The Metropolitan Transportation Commission (MTC), a regional transportation agency, in its capacity as the Bay Area Toll Authority, administers RM1 and RM2 funds, a significant portion of which are allocated to public transit capital improvements and operating subsidies in the transportation corridors served by the bridges. Caltrans administers the "second dollar" seismic surcharge, and receives some of the MTC-administered funds to perform other maintenance work on the bridges. The state legislature created the Bay Area Toll Authority in 1997 to transfer the toll administration of the seven state-owned bridges to the MTC. The Bay Area Toll Authority is made up of appointed officials put in place by various city and county governments, and is not subject to direct voter oversight.

Due to further funding shortages for seismic retrofit projects, the Bay Area Toll Authority again raised tolls on all seven of the state-owned bridges in July 2010. The toll rate for autos on the San Mateo–Hayward Bridge was thus increased to $5.

In June 2018, Bay Area voters approved Regional Measure 3 to further raise the tolls on all seven of the state-owned bridges to fund $4.5 billion worth of transportation improvements in the area. Under the passed measure, the toll rate for autos on the San Mateo–Hayward Bridge was increased to $6 on January 1, 2019; to $7 on January 1, 2022; and then to $8 on January 1, 2025.

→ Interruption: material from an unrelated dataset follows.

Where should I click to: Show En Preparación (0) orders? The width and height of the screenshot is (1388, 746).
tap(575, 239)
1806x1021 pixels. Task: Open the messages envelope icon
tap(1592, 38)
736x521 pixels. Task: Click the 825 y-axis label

In September 2019, the MTC approved a $4 million plan to eliminate toll takers and convert all seven of the state-owned bridges to all-electronic tolling, citing that 80 percent of drivers are now using Fastrak and the change would improve traffic flow. On March 20, 2020, accelerated by the COVID-19 pandemic, all-electronic tolling was placed in effect for all seven state-owned toll bridges. The MTC then installed new systems at all seven bridges to make them permanently cashless by the start of 2021. In April 2022, the Bay Area Toll Authority announced plans to remove all remaining unused toll booths and create an open-road tolling system which functions at highway speeds.

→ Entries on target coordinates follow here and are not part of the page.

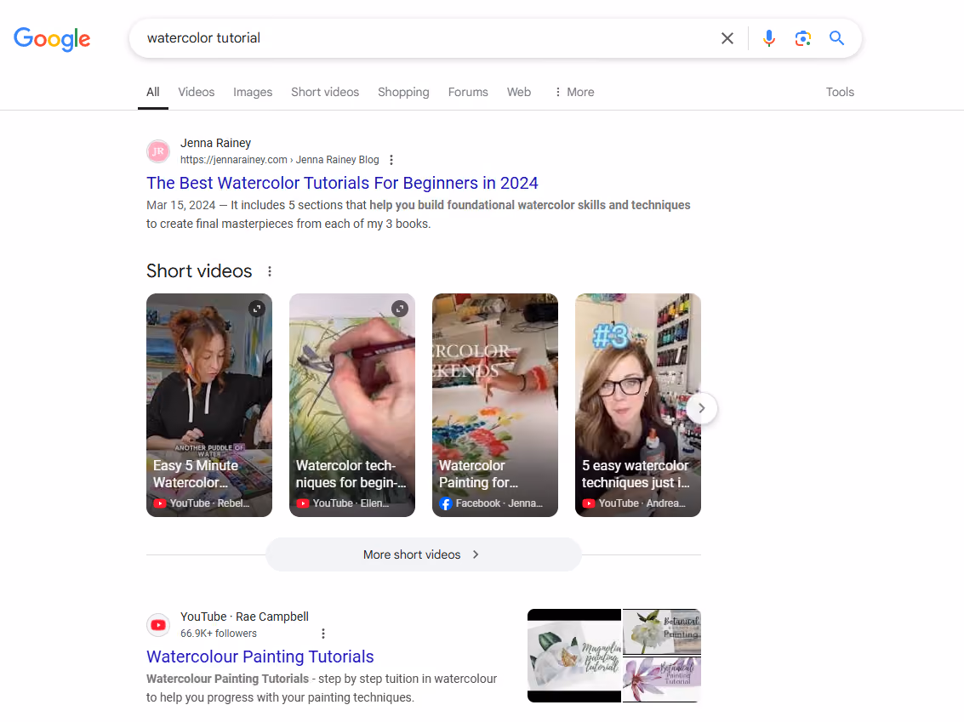Image resolution: width=964 pixels, height=722 pixels.
Task: Switch to the Images tab
Action: [x=253, y=92]
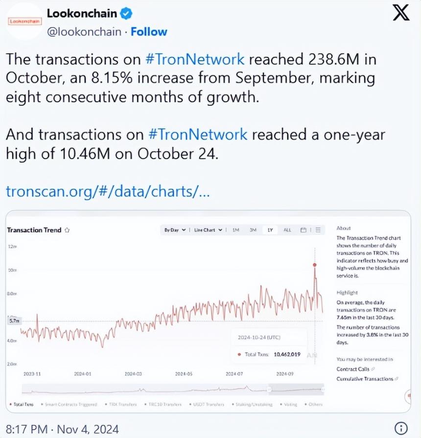Open the tweet info circle icon
421x438 pixels.
pos(401,428)
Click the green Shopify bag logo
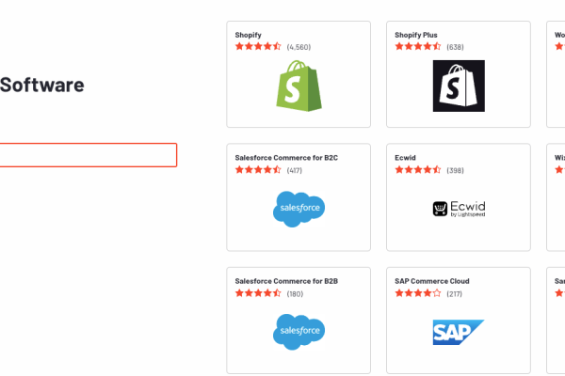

The Bay Area Toll Authority then approved a plan in December 2024 to implement 50-cent annual toll increases on all seven state-owned bridges between 2026 and 2030 to help pay for bridge maintenance. The standard toll rate for autos will thus rise to $8.50 on January 1, 2026; $9 in 2027; $9.50 in 2028; $10 in 2029; and then to $10.50 in 2030. And becoming effective in 2027, a 25-cent surcharge will be added to any toll charged to a license plate account, and a 50-cent surcharge added to a toll violation invoice, due to the added cost of processing these payment methods. The carpool lane rules will also be standardized across the toll bridges in 2026, with a minimum of three people required to qualify for the discount.